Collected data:
════════════════

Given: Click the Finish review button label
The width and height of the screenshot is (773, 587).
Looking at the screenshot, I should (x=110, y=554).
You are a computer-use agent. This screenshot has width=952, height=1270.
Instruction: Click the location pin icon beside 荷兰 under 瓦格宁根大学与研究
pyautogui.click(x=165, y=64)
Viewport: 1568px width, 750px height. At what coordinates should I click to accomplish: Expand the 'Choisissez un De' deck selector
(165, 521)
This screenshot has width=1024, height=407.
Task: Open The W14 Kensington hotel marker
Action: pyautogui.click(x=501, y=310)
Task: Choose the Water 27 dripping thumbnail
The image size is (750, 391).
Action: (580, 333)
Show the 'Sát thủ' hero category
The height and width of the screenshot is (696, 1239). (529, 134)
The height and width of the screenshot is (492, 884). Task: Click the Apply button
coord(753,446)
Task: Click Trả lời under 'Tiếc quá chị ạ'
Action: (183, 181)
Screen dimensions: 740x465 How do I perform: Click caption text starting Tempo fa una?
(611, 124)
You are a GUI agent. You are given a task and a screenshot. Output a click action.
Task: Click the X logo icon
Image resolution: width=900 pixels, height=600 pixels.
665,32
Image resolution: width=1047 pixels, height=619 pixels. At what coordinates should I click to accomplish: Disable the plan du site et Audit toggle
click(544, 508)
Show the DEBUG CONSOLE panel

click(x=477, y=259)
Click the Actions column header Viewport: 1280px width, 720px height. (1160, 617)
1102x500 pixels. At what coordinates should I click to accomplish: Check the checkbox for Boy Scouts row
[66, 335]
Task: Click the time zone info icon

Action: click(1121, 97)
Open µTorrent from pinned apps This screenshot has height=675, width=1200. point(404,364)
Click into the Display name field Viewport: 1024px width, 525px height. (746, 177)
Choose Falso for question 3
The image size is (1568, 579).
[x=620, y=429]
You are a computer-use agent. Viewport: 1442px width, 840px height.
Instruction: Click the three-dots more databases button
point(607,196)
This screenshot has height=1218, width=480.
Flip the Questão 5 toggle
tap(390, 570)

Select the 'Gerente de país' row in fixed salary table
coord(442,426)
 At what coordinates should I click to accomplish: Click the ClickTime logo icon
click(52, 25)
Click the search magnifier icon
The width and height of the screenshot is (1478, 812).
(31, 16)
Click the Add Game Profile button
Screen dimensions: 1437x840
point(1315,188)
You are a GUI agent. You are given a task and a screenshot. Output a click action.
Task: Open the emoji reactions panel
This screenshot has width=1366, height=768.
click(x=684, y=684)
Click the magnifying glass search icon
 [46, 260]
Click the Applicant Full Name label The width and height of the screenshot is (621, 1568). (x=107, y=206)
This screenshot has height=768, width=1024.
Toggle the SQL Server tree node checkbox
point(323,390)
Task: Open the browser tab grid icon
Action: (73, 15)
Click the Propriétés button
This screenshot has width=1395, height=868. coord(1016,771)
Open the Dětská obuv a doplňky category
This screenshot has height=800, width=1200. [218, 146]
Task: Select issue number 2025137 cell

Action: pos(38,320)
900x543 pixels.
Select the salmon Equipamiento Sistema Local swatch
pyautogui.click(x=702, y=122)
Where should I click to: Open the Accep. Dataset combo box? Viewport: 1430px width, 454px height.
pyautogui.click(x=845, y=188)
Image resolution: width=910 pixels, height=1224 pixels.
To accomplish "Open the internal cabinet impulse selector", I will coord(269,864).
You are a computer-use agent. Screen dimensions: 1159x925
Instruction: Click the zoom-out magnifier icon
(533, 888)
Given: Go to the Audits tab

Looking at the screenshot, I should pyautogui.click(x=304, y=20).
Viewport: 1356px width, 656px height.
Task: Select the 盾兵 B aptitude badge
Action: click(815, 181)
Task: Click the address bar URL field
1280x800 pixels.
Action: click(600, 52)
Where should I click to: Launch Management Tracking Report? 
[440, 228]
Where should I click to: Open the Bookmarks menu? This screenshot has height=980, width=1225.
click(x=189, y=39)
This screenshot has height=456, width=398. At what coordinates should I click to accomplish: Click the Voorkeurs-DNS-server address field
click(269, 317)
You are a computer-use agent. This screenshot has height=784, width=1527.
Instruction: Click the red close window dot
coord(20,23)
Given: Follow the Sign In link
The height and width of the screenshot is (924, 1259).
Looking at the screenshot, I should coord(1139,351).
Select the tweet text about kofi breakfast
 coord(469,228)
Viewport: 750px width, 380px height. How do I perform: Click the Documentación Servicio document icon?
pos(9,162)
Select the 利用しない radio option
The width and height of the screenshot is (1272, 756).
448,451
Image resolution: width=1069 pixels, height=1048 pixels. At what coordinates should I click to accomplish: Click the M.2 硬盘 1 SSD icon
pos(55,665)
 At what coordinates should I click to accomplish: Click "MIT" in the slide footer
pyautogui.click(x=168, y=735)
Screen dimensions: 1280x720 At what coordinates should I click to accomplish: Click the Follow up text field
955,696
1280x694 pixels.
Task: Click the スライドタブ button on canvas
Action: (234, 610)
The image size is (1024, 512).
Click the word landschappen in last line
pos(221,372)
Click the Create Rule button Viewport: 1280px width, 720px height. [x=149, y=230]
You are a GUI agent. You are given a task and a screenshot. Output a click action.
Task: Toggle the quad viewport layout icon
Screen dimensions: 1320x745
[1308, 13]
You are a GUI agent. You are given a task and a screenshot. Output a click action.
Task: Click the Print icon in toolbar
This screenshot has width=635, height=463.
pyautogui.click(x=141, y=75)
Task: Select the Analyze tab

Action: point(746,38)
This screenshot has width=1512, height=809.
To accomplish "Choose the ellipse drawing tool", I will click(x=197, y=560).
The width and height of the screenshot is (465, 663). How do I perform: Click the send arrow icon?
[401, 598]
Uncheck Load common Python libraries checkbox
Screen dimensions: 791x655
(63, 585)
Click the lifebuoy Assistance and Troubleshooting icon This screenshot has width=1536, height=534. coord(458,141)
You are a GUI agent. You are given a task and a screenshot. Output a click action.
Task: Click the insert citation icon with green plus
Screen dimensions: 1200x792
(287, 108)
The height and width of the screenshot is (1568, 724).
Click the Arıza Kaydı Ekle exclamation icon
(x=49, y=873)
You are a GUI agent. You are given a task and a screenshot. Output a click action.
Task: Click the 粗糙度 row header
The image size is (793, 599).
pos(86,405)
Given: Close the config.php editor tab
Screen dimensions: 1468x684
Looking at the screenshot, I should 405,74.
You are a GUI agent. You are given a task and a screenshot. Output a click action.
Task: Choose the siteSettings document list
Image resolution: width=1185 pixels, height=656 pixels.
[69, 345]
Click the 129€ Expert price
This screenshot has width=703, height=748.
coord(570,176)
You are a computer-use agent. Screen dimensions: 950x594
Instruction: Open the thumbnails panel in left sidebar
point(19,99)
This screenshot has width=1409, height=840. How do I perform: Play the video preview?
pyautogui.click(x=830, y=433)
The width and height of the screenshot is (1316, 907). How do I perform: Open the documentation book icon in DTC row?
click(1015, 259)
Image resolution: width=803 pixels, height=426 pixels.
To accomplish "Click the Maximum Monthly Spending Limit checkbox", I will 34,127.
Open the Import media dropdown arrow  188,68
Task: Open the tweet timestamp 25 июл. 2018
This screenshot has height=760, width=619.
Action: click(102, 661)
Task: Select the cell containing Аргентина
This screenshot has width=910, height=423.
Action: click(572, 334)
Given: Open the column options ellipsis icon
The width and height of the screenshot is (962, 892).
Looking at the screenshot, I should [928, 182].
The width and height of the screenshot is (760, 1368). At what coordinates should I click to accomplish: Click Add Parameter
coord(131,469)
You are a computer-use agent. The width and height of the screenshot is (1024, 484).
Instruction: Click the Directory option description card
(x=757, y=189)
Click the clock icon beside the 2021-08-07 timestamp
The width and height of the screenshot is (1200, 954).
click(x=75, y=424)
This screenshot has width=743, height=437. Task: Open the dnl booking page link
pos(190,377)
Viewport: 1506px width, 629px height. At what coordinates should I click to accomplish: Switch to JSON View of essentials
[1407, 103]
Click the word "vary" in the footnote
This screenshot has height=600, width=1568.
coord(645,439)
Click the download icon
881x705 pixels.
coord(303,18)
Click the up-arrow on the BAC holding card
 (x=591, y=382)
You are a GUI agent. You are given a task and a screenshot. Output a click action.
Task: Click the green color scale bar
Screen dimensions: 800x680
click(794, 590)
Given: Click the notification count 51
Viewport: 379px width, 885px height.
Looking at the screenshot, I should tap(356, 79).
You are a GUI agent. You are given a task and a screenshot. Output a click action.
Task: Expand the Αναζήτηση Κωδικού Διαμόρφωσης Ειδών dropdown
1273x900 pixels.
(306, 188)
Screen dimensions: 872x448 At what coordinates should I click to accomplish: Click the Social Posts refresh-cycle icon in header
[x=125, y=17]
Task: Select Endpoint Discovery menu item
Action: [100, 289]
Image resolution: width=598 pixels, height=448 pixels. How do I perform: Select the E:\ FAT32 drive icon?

════════════════

→ **WHAT IS REQUIRED**: Going line by line through the data, tally each one that includes the string "computer", and answer with the tally only.

→ **SOLUTION TO THE EXERCISE**: 6